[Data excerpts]
[Start of Attachment]

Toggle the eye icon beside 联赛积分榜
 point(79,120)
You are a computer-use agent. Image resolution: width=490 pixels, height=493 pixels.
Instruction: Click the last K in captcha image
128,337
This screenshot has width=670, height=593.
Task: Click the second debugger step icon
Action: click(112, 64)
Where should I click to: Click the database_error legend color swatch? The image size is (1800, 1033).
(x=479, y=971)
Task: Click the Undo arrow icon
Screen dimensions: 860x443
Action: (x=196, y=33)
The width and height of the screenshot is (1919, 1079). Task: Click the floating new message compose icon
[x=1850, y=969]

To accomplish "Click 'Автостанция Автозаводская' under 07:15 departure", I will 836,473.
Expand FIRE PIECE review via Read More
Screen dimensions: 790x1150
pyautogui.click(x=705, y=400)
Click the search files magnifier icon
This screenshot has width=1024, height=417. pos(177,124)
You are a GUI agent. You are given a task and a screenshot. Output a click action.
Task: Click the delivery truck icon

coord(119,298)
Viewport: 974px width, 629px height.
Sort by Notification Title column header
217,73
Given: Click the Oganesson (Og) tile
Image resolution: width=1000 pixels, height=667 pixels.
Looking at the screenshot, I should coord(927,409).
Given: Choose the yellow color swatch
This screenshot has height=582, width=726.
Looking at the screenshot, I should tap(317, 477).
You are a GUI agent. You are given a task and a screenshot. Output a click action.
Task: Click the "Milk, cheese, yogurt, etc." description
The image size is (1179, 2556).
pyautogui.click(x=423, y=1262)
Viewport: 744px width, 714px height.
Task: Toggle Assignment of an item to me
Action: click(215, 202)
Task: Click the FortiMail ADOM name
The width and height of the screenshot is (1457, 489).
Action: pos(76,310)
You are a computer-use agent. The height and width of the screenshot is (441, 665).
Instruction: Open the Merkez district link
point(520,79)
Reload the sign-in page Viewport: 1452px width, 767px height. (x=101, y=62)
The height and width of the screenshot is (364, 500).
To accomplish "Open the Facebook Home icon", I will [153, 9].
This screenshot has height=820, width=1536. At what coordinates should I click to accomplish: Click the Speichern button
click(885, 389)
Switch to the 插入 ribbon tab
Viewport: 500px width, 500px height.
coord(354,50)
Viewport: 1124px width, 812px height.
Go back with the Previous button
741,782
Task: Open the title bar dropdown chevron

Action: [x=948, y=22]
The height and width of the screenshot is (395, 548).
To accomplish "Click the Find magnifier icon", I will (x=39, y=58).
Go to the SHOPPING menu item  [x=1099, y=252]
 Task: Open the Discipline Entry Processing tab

[End of Attachment]

Your objective:
From the line that contains "This screenshot has height=820, width=1536." to the last line of the data, write out each line exactly and add nothing.

Output for this exercise:
This screenshot has height=820, width=1536. At what coordinates should I click to accomplish: Click the Speichern button
click(885, 389)
Switch to the 插入 ribbon tab
Viewport: 500px width, 500px height.
coord(354,50)
Viewport: 1124px width, 812px height.
Go back with the Previous button
741,782
Task: Open the title bar dropdown chevron

Action: [x=948, y=22]
The height and width of the screenshot is (395, 548).
To accomplish "Click the Find magnifier icon", I will (x=39, y=58).
Go to the SHOPPING menu item  [x=1099, y=252]
 Task: Open the Discipline Entry Processing tab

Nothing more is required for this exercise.